Deze zelfzorg is een leidend beginsel in de nieuwe Wet maatschappelijke ondersteuning (WMO), die als het aan het kabinet ligt in 2015 in werking treedt. Dat valt op te maken uit de conceptwet die staatssecretaris Van Rijn (VWS) woensdag naar de Tweede Kamer heeft gestuurd. Gemeenten mogen vanaf 2015 van de burger verwachten dat deze zich maximaal inspant „en eventueel stappen zet die wellicht niet zijn eerste keus zijn”, aldus Van Rijn.
Om hulpvragen goed te kunnen beoordelen, moeten burgers gemeenten „actief” informeren over de potentiële inzet vanuit hun familie- en vriendenkring. Ook moeten zij de gemeente met deze gezins- en familieleden in contact brengen, als de betrokken ambtenaar dat voor een goede beoordeling wenselijk acht.
Op dit moment moeten burgers alleen bij gemeenten aankloppen als zij behoefte hebben aan huishoudelijke hulp. De nieuwe WMO maakt gemeenten ook verantwoordelijk voor persoonlijke verzorging (hulp bij douchen,
aankleden, of ogen druppelen), dagbesteding en begeleiding. Deze zorg wordt nu nog gefinancierd uit de AWBZ en is een verzekerd recht.

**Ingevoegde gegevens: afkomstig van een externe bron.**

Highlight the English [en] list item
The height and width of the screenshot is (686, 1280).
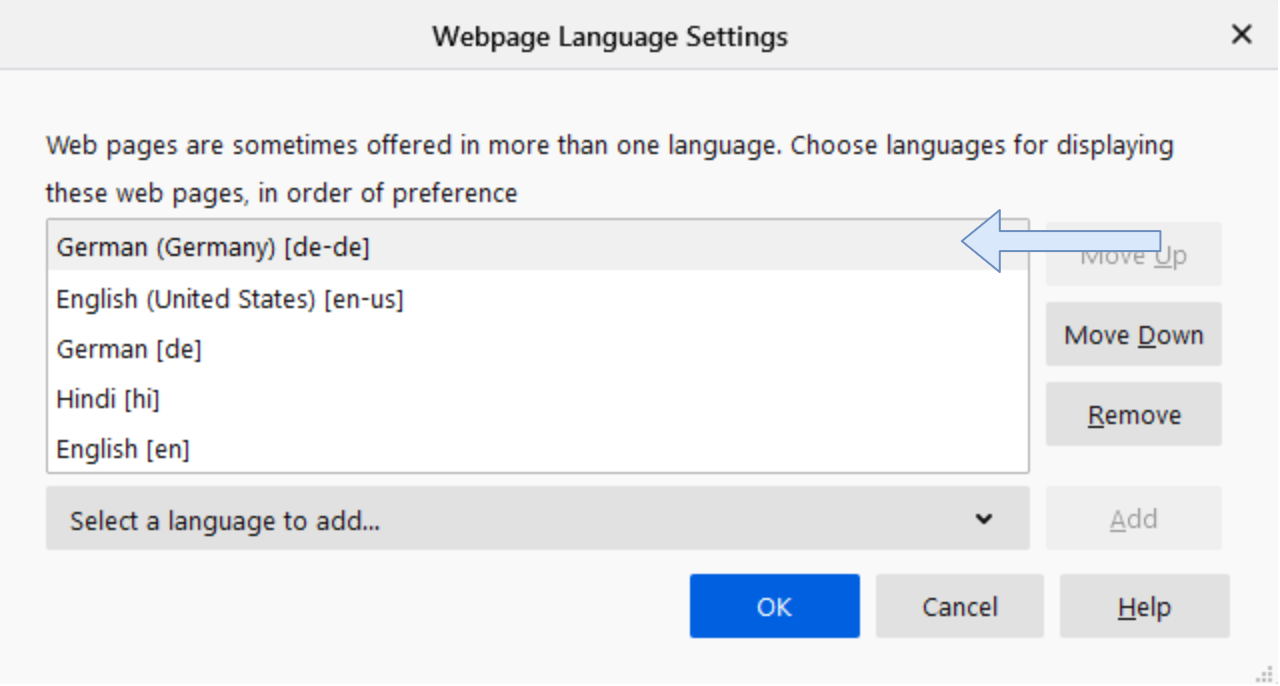123,450
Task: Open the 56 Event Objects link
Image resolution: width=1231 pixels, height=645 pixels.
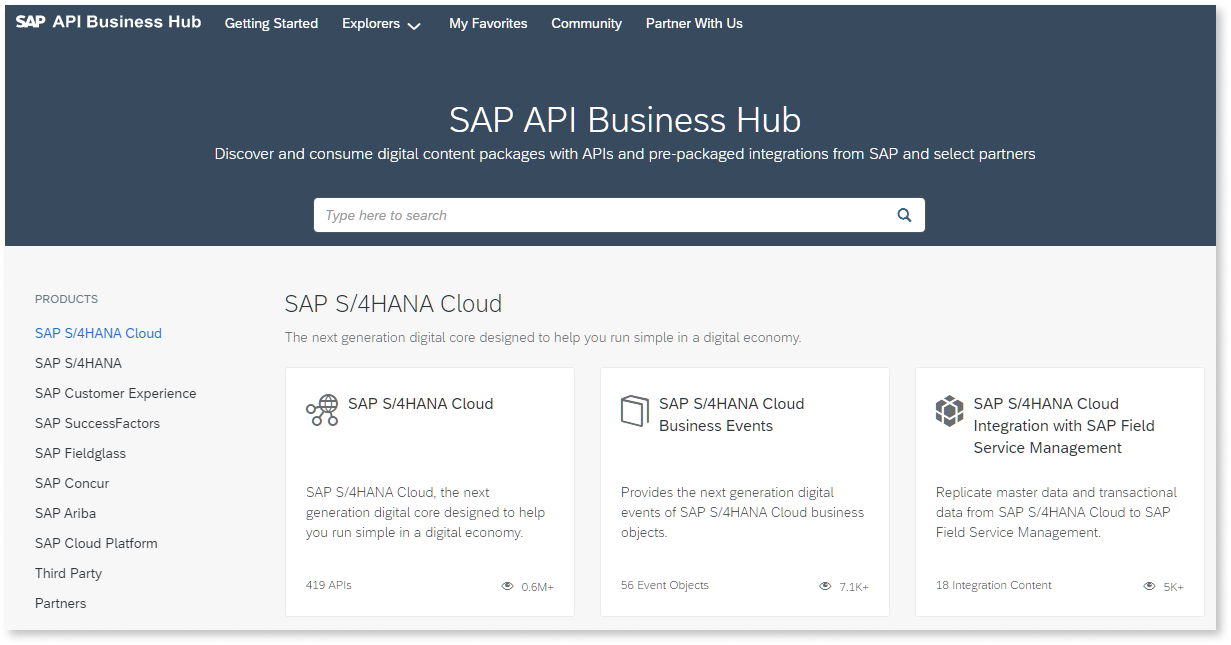Action: 664,585
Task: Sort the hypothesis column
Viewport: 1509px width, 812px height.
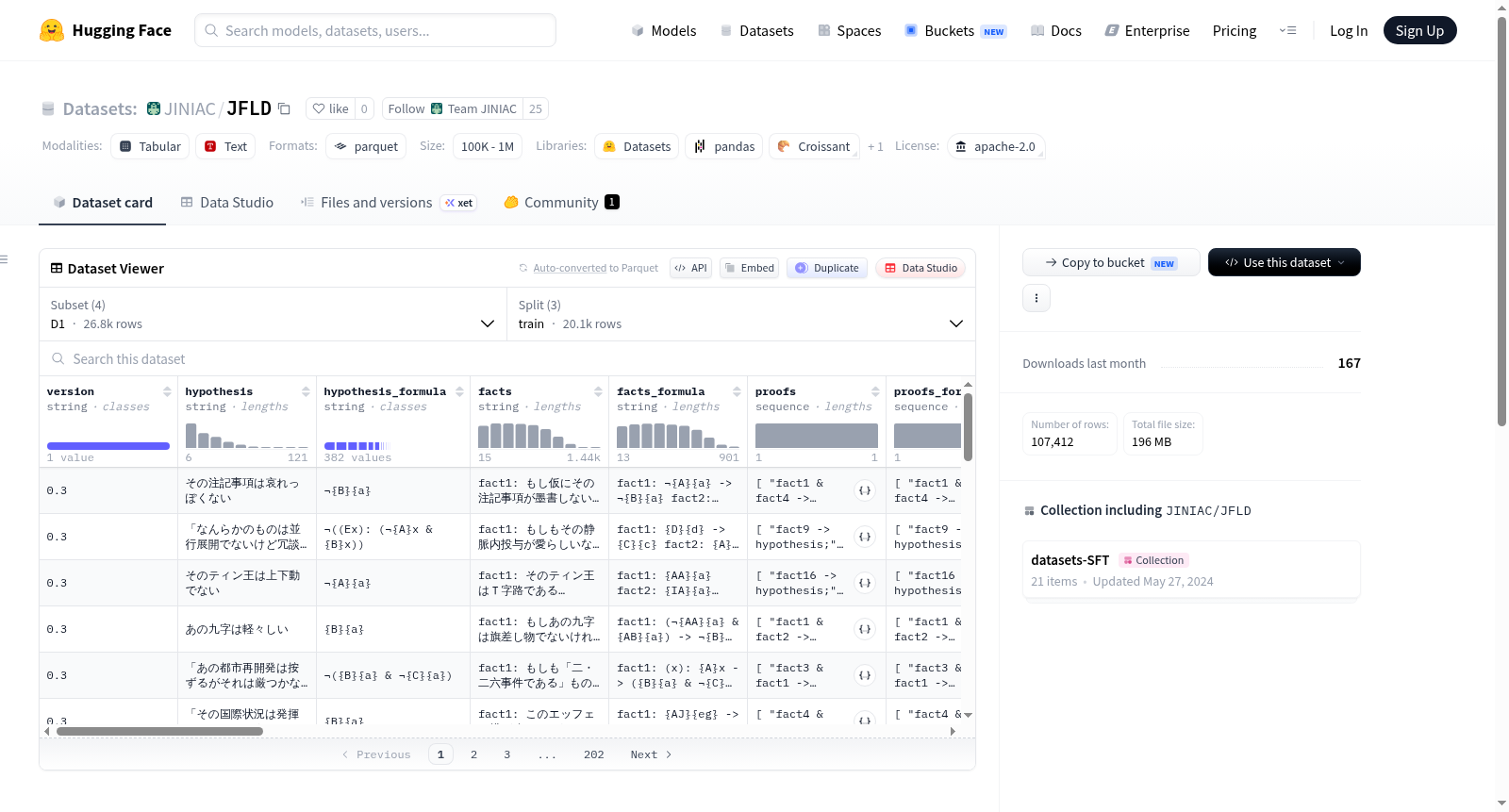Action: [306, 391]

In de nieuwe WMO komen termen zoals begeleiding, dagbesteding en persoonlijke verzorging niet meer voor, zo schrijft Van Rijn. Burgers schetsen hun beperkingen, de gemeente vertaalt hun relaas in een hulpvraag en zoekt samen met de burger naar een oplossing, zo is de nieuwe filosofie. Wie eenmaal gemeentelijke hulp ontvangt, kan niet worden gedwongen tot een tegenprestatie. Passend is het volgens Van Rijn wel als gemeenten de mogelijkheden daartoe in kaart brengen. Zo zouden ouderen op de voorschoolse opvang kunnen voorlezen aan kinderen met een taalachterstand.
Door de AWBZ-zorg te vervangen door gemeentezorg denkt het kabinet vanaf 2015 jaarlijks ruim 1,5 miljard euro te kunnen besparen. Daar komt nog ruim een half miljard euro bij omdat de midden- en hogere inkomens vanaf 2015 zelf moeten betalen voor huishoudelijke hulp.